À FAIRE:
1/ Traduisez en anglais la phrase suivante de l'entretien sur la plate-forme AWA : « Cette opposition amène parfois à oublier que la danse est également un art. »
2/ Reprenez l'entretien sur la plate-forme AWA, s'il vous plaît, à la suite de sa dernière phrase.

EXTRAIT DU DOCUMENT:
☆ ☆ ☆ ☆ ☆ ☆ ☆
Rencontre avec Baptiste Hilbert, danseur, chorégraphe et co-fondateur de la plate-forme « AWA – As We Are ». Cette initiative luxembourgeoise met en lumière des jeunes artistes internationaux et crée des ponts entre la pratique amateur et le monde professionnel.
❗️Représentations le samedi 29 janvier 2022 au Kinneksbond, centre culturel Mamer.
Plus d’informations : www.szenik.eu
Pourquoi avoir choisi de créer cette plate-forme ? Y-a-t-il des besoins particuliers au Luxembourg dans le domaine de la danse contemporaine ?
À l’origine, AWA est une compagnie de danse conventionnée, depuis peu, par le ministère de la Culture au Luxembourg. La compagnie est menée par moi-même (Baptiste Hilbert) et Catarina Barbosa. En créant cette plate-forme, nous souhaitions aller au-delà de la création chorégraphique et créer quelque chose de différent au service de la création en danse contemporaine. Nous avons donc décidé de créer un festival de danse contemporaine qui permettrait de fédérer des danseurs amateurs et le monde professionnel afin de combler le fossé qu’il y a entre ces deux mondes. Le constat était simple : la danse est une pratique très répandue mais il y un écart important entre les danseurs amateurs et le domaine de la création dans un contexte professionnel. Cela tient notamment de la distinction qui est faite entre la pratique sportive et la pratique artistique. Cette opposition amène parfois à oublier que la danse est également un art. Il y a, chaque année, des milliers de nouveaux élèves dans les écoles de danse mais peu sont informés sur ce qui se passe sur la scène luxembourgeoise. Avec la plate-forme AWA, nous souhaitons faire des ponts entre la dynamique de médiation et de diffusion des créations en danse contemporaine et les danseurs amateurs.
☆ ☆ ☆ ☆ ☆ ☆ ☆
DONNÉES FOURNIES:
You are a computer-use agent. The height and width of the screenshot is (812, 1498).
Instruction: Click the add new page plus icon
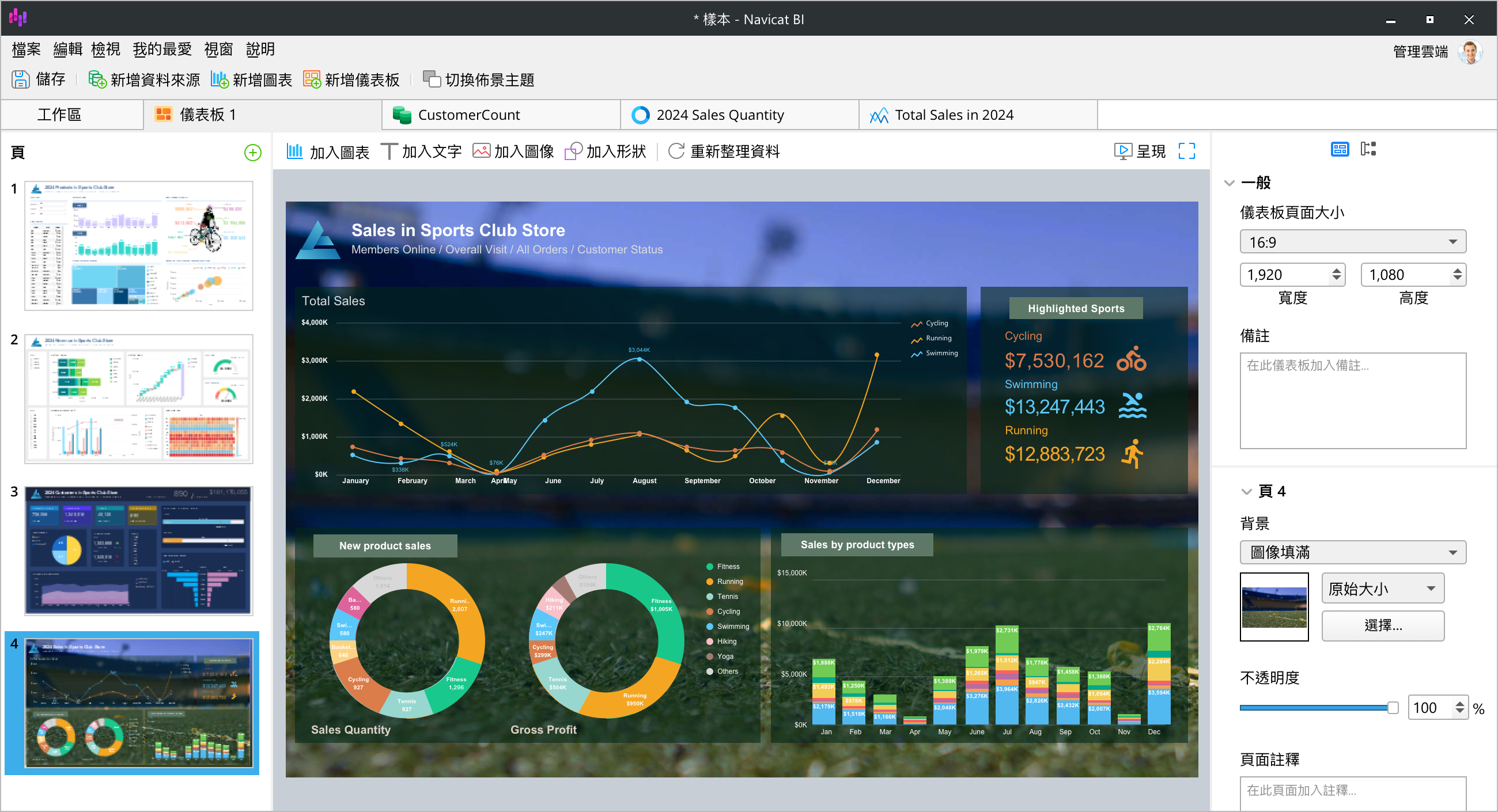click(252, 153)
☆ ☆ ☆ ☆ ☆ ☆ ☆
RÉPONSES RÉDIGÉES:
1/ This opposition sometimes leads people to forget that dance is also an art.

2/
Quelles sont les actions concrètes de la plate-forme ?
Tout d’abord, la plate-forme AWA est associée à la CND Luxembourg : la Confédération National de la Danse au Luxembourg. Cette confédération a été créée en même temps que notre compagnie, en 2015. Ce projet regroupe plusieurs écoles de danse amateure au Luxembourg, que ce soient des conservatoires ou des écoles privées. L’objectif est de fédérer et d’organiser des activités dans lesquelles les danseurs amateurs peuvent se rencontrer et échanger. Nous nous associons donc à cette initiative afin de mobilier des danseurs amateurs. Nous faisons notamment une sélection de jeunes danseurs issus de la CND afin de participer à la création d’une pièce chorégraphique. Ces jeunes forment la Junior Company. Ils ont donc passé une audition puis ont été sélectionnés pour former cette Junior Company. Cela permet de proposer une pratique plus intensive et de faire des liens avec le monde professionnel. Ce projet, né en 2021, a permis aux jeunes de monter sur la scène du Grand Théâtre du Luxembourg mais aussi de mener une création avec le répétiteur du ballet du Grand Théâtre de Genève. Actuellement, ils travaillent avec Jill Crovisier sur une nouvelle création qui sera présentée ce samedi 29 janvier 2022 au Kinneksbond. Ce type de projet permet clairement de faire des ponts entre la pratique amateur, le grand public et le monde professionnel de la danse contemporaine.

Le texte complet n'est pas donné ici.